● **Aim**
Format the listing below as a Markdown table with columns "Row" and "Entry", from the line containing "This screenshot has" through the end of the listing, both ends included. Number each line in Row, and leave out blank lines.

● **Recorded data**
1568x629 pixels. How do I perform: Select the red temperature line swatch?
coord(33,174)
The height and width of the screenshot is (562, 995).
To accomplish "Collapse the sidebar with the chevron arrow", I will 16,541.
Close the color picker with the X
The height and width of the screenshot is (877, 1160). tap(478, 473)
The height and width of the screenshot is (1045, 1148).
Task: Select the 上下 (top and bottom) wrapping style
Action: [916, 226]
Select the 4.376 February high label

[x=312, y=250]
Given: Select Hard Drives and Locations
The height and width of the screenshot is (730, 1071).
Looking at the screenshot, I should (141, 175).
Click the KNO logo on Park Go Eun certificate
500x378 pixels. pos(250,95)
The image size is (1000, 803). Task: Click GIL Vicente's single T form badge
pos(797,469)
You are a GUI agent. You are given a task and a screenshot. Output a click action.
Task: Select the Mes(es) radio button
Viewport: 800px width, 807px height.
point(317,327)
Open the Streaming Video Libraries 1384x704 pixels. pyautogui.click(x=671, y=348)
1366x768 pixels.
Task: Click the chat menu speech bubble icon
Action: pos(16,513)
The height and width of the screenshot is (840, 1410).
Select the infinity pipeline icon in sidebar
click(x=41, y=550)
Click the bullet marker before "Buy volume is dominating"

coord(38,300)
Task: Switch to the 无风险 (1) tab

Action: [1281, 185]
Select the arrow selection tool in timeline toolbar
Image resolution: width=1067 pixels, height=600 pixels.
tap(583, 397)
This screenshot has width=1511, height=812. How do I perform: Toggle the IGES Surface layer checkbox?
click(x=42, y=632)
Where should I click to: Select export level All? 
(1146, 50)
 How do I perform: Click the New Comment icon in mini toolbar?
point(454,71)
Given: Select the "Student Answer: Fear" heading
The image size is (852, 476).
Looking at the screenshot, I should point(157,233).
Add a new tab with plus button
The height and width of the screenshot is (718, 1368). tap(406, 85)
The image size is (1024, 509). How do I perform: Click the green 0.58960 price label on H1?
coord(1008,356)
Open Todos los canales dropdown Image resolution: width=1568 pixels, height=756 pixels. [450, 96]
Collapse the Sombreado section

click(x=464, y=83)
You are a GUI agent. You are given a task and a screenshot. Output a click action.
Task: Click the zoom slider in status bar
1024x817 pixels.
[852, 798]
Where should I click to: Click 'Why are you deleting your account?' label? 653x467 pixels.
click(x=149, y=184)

● **Written solution**
| Row | Entry |
|---|---|
| 1 | This screenshot has width=1511, height=812. How do I perform: Toggle the IGES Surface layer checkbox? |
| 2 | click(x=42, y=632) |
| 3 | Where should I click to: Select export level All?  |
| 4 | (1146, 50) |
| 5 |  How do I perform: Click the New Comment icon in mini toolbar? |
| 6 | point(454,71) |
| 7 | Given: Select the "Student Answer: Fear" heading |
| 8 | The image size is (852, 476). |
| 9 | Looking at the screenshot, I should point(157,233). |
| 10 | Add a new tab with plus button |
| 11 | The height and width of the screenshot is (718, 1368). tap(406, 85) |
| 12 | The image size is (1024, 509). How do I perform: Click the green 0.58960 price label on H1? |
| 13 | coord(1008,356) |
| 14 | Open Todos los canales dropdown Image resolution: width=1568 pixels, height=756 pixels. [450, 96] |
| 15 | Collapse the Sombreado section |
| 16 | click(x=464, y=83) |
| 17 | You are a GUI agent. You are given a task and a screenshot. Output a click action. |
| 18 | Task: Click the zoom slider in status bar |
| 19 | 1024x817 pixels. |
| 20 | [852, 798] |
| 21 | Where should I click to: Click 'Why are you deleting your account?' label? 653x467 pixels. |
| 22 | click(x=149, y=184) |